Asked what makes a script ‘work,’ he points to “a moment to fall in love with—something you’ve never seen before that makes you fall in love and relate to it a certain way. Usually, there will be this moment where you just get it.”

Sluchan entered the TV world on the ground floor. A few months shy of graduating from Penn, he’d had one of those Oh-crap-I have-no-idea-what-I’m-doing-with-the-rest-of-my-life moments so familiar to liberal-arts majors. A friend’s older sister worked for ABC News. Sluchan loved television and was well-versed in history and current events. Why not give it a try? he thought.

He landed a phone interview, then didn’t hear back for nearly three months. The call eventually came in August of 1993. Would he like to come work as a production secretary?

“If ABC News is offering a job, you don’t turn them down,” he says now. In his “very entry-level” position, he booked travel and crews and began to learn about budgets. “I liked it,” he says, “but that wasn’t where my passion was.”

He discovered his true calling while on vacation in Los Angeles, walking through the West Coast branch of ABC, surrounded by posters of Mork nanu-nanu-ing and Richie Cunningham slurping a malt. For the first time, he thought about the behind-the-scenes people who coined Fonzie’s signature Ayyy and created tangled situations for Laverne and Shirley to unravel.

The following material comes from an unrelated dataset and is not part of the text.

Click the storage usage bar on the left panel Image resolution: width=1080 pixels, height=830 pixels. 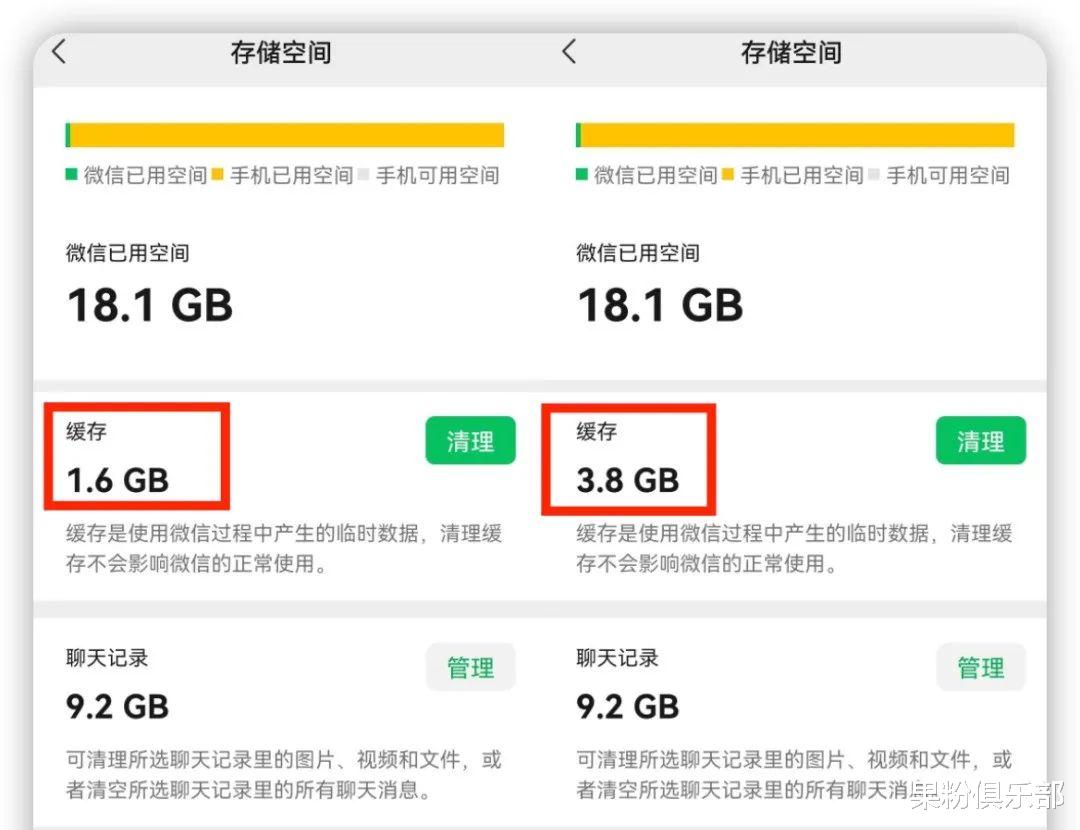pos(285,134)
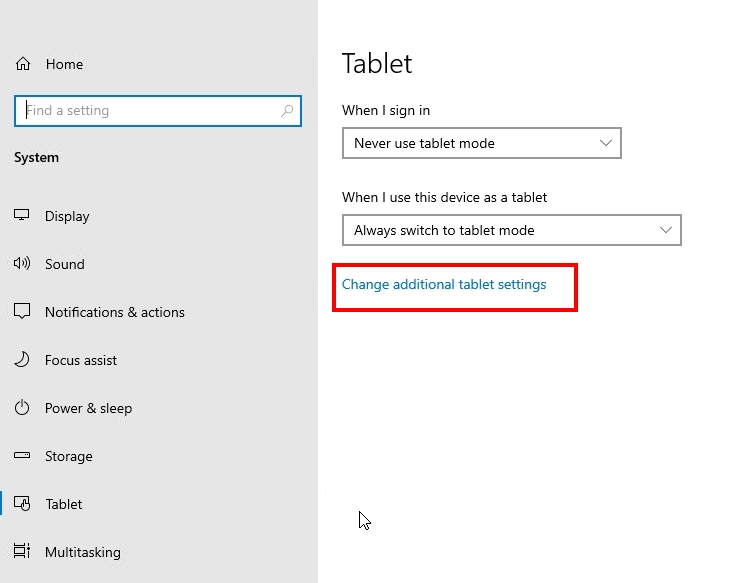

“I realized there was this whole other side of television that I’d never even thought of,” he says. “Suddenly I was very determined to get a job at ABC—but in entertainment.”

Sluchan eventually landed in ABC’s business-affairs department on the West Coast, then became assistant to the network’s head of movies and miniseries. TV movies were big business at the time, and ABC produced about 35 each year, he says. That output ranged from the wacky-titled (She Woke Up Pregnant) to the big-starred (First Do No Harm with Meryl Streep and Allison Janney) to the eerie (a Shining miniseries based on Stephen King’s book). He left for Cosgrove-Meurer Productions in 1998 and arrived at USA Network the following year. He’s been there in a variety of roles ever since, and in 2010 was named an Amazing Gay Man in Showbiz by the Professional Organization of Women in Entertainment Reaching Up (POWER UP) for his work in television and on the Outfest board of directors.

Now in the midst of a two-year term on the board of governors for the Academy of Television Arts and Sciences—the group that gives out Emmy awards—Sluchan says he gets to “vote for fun categories” and, of course, attend both the Emmys and the Creative Arts Emmys. A pretty cool switch for the kid who grew up watching it all at home.